> **What you will do**:
Format as a numbered list the lines of the listing from the line with "Task: Click the 2.5 pin length dimension" to the line with "coord(845,333)", both included, leaving out blank lines.

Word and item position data
** START **
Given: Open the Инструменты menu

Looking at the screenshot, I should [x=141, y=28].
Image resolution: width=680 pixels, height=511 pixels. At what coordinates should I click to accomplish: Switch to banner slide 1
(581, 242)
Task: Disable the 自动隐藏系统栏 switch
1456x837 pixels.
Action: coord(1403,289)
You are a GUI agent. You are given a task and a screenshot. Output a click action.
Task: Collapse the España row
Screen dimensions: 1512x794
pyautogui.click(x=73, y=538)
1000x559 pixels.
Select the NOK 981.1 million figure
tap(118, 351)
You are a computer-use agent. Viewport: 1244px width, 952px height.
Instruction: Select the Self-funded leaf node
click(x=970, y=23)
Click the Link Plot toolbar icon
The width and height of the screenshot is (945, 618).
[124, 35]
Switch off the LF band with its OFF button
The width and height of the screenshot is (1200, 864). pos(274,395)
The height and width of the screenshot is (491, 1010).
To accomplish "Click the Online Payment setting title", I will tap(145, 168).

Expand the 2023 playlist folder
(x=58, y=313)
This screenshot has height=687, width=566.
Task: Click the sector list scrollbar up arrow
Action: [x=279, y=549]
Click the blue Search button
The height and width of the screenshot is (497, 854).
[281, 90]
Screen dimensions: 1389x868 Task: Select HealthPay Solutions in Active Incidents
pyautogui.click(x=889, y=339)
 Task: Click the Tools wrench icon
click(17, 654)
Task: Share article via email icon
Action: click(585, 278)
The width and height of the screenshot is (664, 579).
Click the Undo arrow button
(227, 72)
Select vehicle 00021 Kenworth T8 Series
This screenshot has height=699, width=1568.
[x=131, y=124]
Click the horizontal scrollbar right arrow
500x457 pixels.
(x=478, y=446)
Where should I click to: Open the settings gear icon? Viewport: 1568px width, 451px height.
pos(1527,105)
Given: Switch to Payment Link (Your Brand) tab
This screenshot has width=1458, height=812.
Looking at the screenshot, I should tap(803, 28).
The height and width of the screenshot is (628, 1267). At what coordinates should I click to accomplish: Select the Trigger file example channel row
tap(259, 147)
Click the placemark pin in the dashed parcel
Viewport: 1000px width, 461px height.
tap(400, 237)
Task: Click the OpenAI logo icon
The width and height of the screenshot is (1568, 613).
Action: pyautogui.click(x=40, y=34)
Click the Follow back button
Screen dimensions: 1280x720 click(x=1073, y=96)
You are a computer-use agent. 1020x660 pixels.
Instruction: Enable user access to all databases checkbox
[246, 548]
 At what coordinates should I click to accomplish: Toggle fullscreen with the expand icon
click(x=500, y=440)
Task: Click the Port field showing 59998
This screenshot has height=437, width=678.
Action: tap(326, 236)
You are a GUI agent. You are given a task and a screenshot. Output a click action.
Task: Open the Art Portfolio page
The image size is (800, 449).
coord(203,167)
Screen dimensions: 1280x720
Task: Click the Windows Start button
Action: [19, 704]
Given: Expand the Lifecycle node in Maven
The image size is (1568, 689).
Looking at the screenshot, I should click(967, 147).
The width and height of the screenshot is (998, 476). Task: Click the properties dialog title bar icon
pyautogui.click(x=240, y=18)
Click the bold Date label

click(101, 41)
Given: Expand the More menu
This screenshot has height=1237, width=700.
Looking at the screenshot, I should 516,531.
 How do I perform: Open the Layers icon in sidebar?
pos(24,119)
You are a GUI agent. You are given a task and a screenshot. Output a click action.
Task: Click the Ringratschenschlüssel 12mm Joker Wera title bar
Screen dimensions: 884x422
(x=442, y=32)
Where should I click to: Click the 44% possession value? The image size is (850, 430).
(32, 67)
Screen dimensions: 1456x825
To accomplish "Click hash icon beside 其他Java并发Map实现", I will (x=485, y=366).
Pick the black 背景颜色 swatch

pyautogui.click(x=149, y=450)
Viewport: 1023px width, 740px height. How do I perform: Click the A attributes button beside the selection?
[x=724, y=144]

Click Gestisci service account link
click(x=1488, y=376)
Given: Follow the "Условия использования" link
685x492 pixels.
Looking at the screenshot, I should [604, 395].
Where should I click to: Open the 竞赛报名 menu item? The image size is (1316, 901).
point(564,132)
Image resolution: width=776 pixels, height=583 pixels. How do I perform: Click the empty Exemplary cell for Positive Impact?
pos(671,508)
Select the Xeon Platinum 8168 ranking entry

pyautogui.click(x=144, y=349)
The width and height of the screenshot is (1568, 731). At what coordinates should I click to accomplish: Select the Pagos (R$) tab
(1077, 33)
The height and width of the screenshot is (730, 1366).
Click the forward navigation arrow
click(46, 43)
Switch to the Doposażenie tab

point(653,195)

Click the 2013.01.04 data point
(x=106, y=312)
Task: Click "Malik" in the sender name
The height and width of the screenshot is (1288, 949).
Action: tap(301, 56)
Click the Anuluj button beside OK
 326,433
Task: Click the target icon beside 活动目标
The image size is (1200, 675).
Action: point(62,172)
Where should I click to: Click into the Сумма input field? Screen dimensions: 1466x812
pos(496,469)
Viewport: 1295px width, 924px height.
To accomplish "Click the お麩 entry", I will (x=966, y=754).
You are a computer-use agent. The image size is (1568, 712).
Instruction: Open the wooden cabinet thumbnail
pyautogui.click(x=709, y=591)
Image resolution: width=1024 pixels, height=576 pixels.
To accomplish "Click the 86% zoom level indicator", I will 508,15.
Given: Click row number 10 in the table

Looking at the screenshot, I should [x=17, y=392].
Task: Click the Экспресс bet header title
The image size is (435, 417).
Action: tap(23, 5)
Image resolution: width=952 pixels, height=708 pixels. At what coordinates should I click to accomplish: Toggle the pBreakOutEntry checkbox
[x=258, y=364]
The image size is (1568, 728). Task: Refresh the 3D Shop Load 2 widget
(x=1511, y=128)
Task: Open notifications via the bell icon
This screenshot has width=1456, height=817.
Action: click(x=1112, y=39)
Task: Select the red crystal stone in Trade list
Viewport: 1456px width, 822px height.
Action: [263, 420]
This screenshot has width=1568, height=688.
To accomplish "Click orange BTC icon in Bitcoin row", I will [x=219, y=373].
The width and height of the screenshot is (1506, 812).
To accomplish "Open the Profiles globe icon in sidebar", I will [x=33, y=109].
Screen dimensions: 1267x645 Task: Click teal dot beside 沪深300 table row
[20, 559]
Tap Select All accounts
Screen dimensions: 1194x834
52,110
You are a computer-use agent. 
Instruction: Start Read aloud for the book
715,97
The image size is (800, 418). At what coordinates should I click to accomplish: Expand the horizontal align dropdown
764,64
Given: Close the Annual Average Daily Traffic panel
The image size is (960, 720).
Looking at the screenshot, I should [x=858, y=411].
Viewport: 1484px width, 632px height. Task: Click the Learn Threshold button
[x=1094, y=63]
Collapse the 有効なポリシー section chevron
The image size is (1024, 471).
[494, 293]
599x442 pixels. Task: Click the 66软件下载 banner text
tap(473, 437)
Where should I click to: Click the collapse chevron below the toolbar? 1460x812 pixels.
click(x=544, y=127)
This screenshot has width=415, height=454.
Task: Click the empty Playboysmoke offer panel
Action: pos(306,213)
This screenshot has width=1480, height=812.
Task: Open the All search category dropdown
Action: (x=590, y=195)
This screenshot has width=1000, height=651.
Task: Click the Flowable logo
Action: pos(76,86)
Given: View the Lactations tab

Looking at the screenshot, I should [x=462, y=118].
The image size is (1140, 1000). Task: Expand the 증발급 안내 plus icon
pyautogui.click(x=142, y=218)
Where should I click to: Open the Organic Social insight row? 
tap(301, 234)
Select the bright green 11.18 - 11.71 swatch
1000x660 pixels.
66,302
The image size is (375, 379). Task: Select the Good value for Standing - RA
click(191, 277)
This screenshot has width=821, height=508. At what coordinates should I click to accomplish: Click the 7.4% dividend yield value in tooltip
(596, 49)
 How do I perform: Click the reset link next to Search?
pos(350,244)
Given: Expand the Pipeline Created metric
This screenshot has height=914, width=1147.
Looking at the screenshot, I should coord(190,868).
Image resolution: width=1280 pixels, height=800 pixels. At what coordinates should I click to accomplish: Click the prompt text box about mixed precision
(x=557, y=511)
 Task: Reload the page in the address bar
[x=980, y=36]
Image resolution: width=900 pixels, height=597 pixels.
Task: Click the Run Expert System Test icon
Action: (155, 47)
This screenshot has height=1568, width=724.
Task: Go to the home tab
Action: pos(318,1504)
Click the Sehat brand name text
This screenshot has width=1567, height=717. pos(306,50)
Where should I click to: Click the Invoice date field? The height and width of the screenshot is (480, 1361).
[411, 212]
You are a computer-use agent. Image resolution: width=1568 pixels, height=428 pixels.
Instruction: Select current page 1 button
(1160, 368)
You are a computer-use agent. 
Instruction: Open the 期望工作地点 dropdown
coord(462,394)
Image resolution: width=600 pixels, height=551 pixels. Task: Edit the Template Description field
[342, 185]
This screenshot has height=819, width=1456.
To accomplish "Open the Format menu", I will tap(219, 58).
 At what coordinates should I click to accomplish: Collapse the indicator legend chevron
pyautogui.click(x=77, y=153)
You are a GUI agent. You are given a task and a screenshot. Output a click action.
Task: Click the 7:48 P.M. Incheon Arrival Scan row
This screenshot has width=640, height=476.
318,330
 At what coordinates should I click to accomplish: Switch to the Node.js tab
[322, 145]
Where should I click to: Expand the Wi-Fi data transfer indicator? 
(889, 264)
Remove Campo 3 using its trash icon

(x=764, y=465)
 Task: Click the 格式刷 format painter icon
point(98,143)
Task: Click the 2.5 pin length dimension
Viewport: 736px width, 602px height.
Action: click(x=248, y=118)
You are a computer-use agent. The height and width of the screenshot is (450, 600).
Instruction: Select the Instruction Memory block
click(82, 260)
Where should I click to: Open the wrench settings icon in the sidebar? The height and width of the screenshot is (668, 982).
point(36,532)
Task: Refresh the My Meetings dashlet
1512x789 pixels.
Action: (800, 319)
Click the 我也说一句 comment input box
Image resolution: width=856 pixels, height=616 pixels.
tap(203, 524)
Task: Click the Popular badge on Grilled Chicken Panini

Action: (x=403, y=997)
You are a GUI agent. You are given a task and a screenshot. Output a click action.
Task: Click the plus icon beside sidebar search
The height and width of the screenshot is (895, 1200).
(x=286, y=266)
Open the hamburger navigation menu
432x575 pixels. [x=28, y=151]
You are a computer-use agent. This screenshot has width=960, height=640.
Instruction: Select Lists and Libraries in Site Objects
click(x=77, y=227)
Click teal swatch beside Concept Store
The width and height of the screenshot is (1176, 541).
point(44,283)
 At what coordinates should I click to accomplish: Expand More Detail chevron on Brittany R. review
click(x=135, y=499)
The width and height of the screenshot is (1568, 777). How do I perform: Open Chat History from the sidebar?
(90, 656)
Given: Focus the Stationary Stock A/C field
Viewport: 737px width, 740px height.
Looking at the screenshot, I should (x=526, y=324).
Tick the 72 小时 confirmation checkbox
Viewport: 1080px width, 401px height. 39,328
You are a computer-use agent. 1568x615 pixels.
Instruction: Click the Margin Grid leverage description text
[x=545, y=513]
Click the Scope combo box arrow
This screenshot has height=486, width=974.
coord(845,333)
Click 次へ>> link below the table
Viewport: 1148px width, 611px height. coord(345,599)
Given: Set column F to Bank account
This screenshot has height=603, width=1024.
** END **
> **Exercise output**:
1. Task: Click the 2.5 pin length dimension
2. Viewport: 736px width, 602px height.
3. Action: click(x=248, y=118)
4. You are a computer-use agent. The height and width of the screenshot is (450, 600).
5. Instruction: Select the Instruction Memory block
6. click(82, 260)
7. Where should I click to: Open the wrench settings icon in the sidebar? The height and width of the screenshot is (668, 982).
8. point(36,532)
9. Task: Refresh the My Meetings dashlet
10. 1512x789 pixels.
11. Action: (800, 319)
12. Click the 我也说一句 comment input box
13. Image resolution: width=856 pixels, height=616 pixels.
14. tap(203, 524)
15. Task: Click the Popular badge on Grilled Chicken Panini
16. Action: (x=403, y=997)
17. You are a GUI agent. You are given a task and a screenshot. Output a click action.
18. Task: Click the plus icon beside sidebar search
19. The height and width of the screenshot is (895, 1200).
20. (x=286, y=266)
21. Open the hamburger navigation menu
22. 432x575 pixels. [x=28, y=151]
23. You are a computer-use agent. This screenshot has width=960, height=640.
24. Instruction: Select Lists and Libraries in Site Objects
25. click(x=77, y=227)
26. Click teal swatch beside Concept Store
27. The width and height of the screenshot is (1176, 541).
28. point(44,283)
29.  At what coordinates should I click to accomplish: Expand More Detail chevron on Brittany R. review
30. click(x=135, y=499)
31. The width and height of the screenshot is (1568, 777). How do I perform: Open Chat History from the sidebar?
32. (90, 656)
33. Given: Focus the Stationary Stock A/C field
34. Viewport: 737px width, 740px height.
35. Looking at the screenshot, I should (x=526, y=324).
36. Tick the 72 小时 confirmation checkbox
37. Viewport: 1080px width, 401px height. 39,328
38. You are a computer-use agent. 1568x615 pixels.
39. Instruction: Click the Margin Grid leverage description text
40. [x=545, y=513]
41. Click the Scope combo box arrow
42. This screenshot has height=486, width=974.
43. coord(845,333)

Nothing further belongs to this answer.